# Cutter Chatter on Thin Wall Parts



## rake60 (Jan 9, 2009)

When you are machining thin wall parts chatter is often an issue.
Chatter occurs when a resonant value is reached.
Sometimes changing the speed or increasing the feed will eliminate
that factor of resonance. Sometimes it will not...
In those cases there are still options available.
If you are turning an OD, a rolled up section or rubber, wet rag or
paper stuffed into the bore should eliminate the ringing and chatter.

The same holds true for a bore.
Rubber, wet rag or paper wired to the OD will dampen the effects of
resonance and the bore will cut cleaner. 

This is one of those tips that *HAS* to be used with *COMMON SCENE!*
If you pack a bore with wet cloth or paper and that material is extending 
out of that bore, flopping around with every revolution...  
Need I say more?

Same goes for the OD buffering.
If that part is flaming hot... 
Once again, need I say more?

Your own best safety device is between your ears!
Chatter on thin wall parts CAN be resolved, but *NEVER* at a risk.

Rick


----------



## lugnut (Jan 9, 2009)

In my "other life" years ago I worked in a auto parts store for couple of years. We had a break drum lathe that we had to operate every once in a while. I can still hear that terrible ringing and chattering sound it would sometimes make. Then we found that if we stretched a big rubber band cut from a car inter tube around the break drum, most of the noise would stop. Sounds all most like the same thing as Rick is talking about.
Mel


----------



## two dogs (Jan 10, 2009)

I've had good luck using modeling clay. Just moosh some around the ID or OD. ;D

Mark


----------



## Davyboy (Jan 10, 2009)

I've used a piece of wood dowel rod, closet pole or hammer handle held against a workpiece to dampen the 'singing' vibrations. As the cut get closer to the main mass of material or closer to the chuck, then vibrations are less. As Rick has said, Be aware of what you are doing, and THINK about the safest way to do it.
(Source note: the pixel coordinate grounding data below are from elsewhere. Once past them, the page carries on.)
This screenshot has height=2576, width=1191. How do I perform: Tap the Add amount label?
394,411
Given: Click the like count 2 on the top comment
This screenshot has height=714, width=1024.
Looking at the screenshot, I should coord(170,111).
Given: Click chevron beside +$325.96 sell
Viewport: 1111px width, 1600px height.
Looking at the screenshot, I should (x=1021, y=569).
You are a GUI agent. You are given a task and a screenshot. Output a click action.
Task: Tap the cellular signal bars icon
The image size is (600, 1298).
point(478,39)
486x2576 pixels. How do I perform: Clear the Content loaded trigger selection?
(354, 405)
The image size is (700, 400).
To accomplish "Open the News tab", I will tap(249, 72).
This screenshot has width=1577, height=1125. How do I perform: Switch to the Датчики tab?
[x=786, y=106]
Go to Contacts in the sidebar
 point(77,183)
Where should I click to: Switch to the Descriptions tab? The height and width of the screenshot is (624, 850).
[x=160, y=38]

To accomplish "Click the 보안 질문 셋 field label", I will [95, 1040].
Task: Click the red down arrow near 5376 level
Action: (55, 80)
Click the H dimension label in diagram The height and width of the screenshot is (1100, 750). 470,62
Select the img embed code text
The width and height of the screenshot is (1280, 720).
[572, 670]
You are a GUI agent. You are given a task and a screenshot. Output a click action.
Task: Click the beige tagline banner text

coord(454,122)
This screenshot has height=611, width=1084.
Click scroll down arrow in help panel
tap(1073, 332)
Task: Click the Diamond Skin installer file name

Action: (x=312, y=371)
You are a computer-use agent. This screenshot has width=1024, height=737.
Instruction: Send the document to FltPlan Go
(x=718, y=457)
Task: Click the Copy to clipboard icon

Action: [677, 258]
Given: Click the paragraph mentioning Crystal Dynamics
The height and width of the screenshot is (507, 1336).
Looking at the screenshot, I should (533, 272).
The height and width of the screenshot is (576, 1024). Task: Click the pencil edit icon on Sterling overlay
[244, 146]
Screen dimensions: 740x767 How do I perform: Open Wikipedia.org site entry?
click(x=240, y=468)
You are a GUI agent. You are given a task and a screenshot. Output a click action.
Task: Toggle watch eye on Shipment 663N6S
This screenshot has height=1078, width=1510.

Try not to create un-necessary risks.

DB


----------



## densue (Apr 28, 2009)

Model clay works good but I know when you use silly puddy to fill the cavity there will be very little chatter while cutting the outer wall. As far as the inner wall boring goes, silly puddy does a very good job when you use a generous amount on the outer wall as well.


----------



## densue (Apr 28, 2009)

P.S.
also turn a slower rpm and use a smaller feed rate as well.


----------